SPEAKER_01If you do a one of those surrogate dialogues, does that mean you'll potentially be talking to someone who has been sexually violent towards a child?
SPEAKER_00I'm not sure. I think it might be either or both things. And for me, it doesn't it doesn't matter. I will show up and I'll be a listener or I will answer a question if quit put to me, whatever it might be. Just about two weeks ago, here in San Francisco, where I live, the federal court system is now trying to start a restorative justice program here in San Francisco. And somehow through the rape vine of restorative justice, my name got thrown into the hat. And so I I'm starting with them now to try to build this thing from the ground up. And um, the opportunities are exciting and healing, not just for me, but for I think everyone involved. So I just want to keep going from one thing to the next thing to the next.
SPEAKER_01With your experience as a child going through the court system, though things have changed some for kids who've experienced abuse. But with your experience and all of your knowledge and then your recent experience of sharing your story in prison and doing transformative and restorative justice work, how do you imagine justice?

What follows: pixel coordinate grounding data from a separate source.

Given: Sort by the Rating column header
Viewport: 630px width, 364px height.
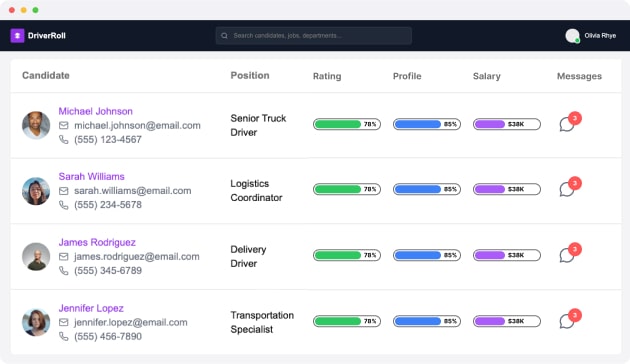Looking at the screenshot, I should [327, 76].
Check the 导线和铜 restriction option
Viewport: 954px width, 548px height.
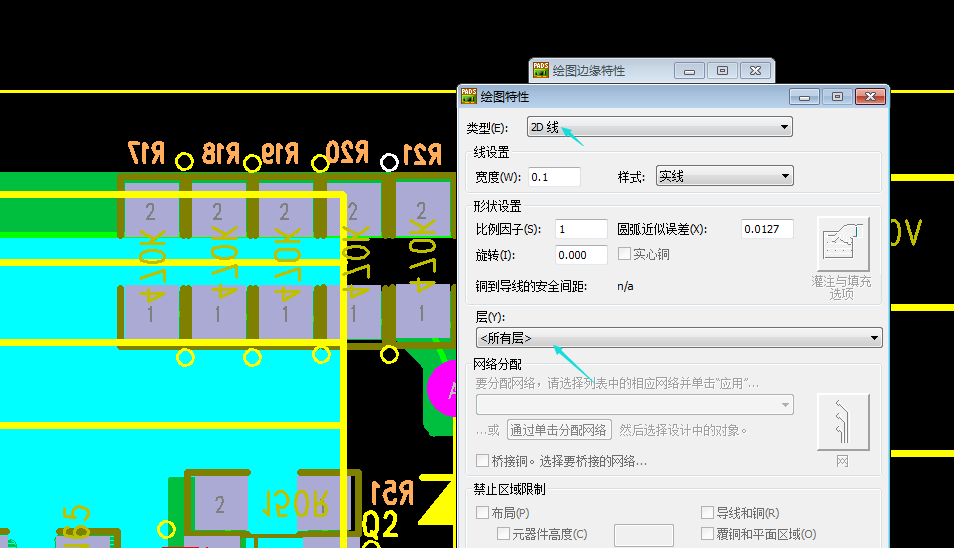coord(708,513)
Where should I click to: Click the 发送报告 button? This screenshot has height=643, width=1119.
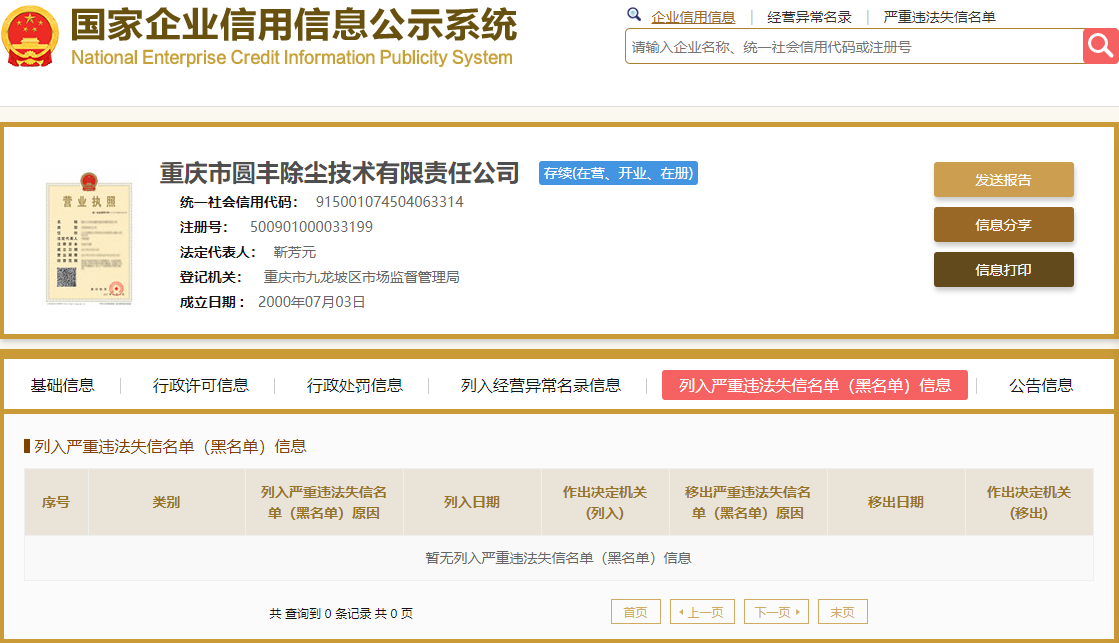[x=1003, y=180]
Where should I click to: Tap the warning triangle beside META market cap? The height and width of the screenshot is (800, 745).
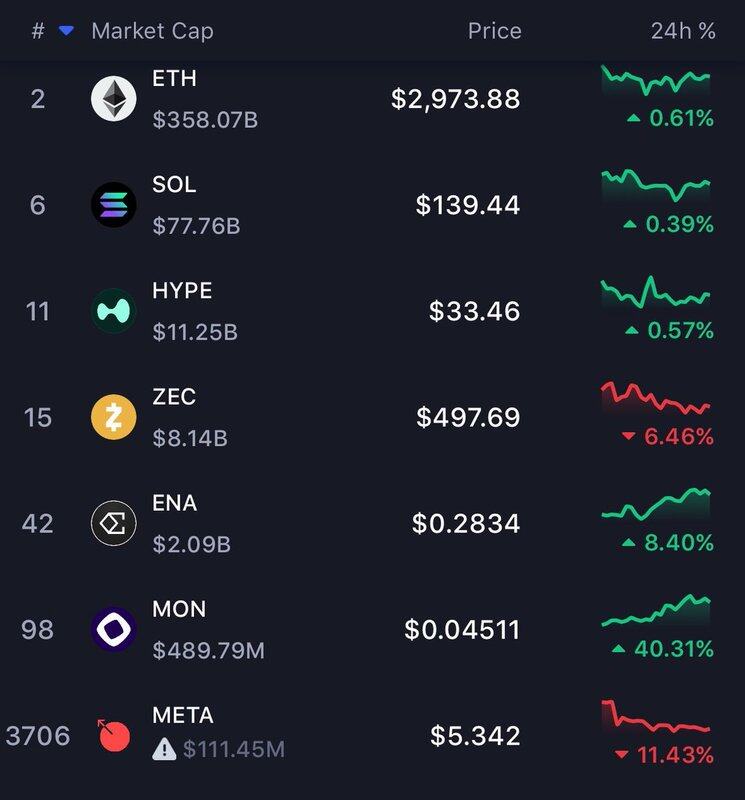coord(165,748)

SPEAKER_00I imagine justice for everybody. I don't imagine it just for me, or just for people who are labeled as victims. I in fact, I really hate that word victim. I'm kind of done with the word survivor, even. And I've come to think of myself as a warrior. My weapons are courage, compassion, and love. That's kind of how I see myself now. I think we have to move away as a society, moving away from the idea of punishment or just that that's the only thing available. If you did this bad thing, you're punished, and you'll be punished for endless years. Who's served by that? Who is well served by that? Now, I I understand there are people who have committed horrible crimes, need to be separated out from some other folks, and but even those guys should have available to them opportunity to heal and to be join these groups. So my vision of justice is not it's not singular, it's very pluralistic. You know, everybody gets a seat at the table of justice in some way. And um, you know, in doing my apology letter writing, not mine, but I was part of that team thing in Chow Chilla, the one thing that was glaring for me in doing that was the degree of self-loathing that these guys had for themselves. They couldn't even generate an authentic apology because they hated themselves for what they had done. And I guess for me, one look of justice would be to no longer despise yourself, to not embrace the idea that you're unlovable, unworthy, dirty, damaged, and broken, or to understand that you have that is part of you, but there's other parts. And and those are important parts, and particularly important if we hope to ever unincarcerate folks and to come back and out and join the world. So that was uh that was surprising to me how that that self-loathing was such a stumbling block for these guys. But then I started thinking it was my stumbling block too, in a different way. I didn't hurt anybody, I didn't commit a crime, but I hurt myself over and over and over again. So part of justice has to be forgiveness, and that has to start with yourself.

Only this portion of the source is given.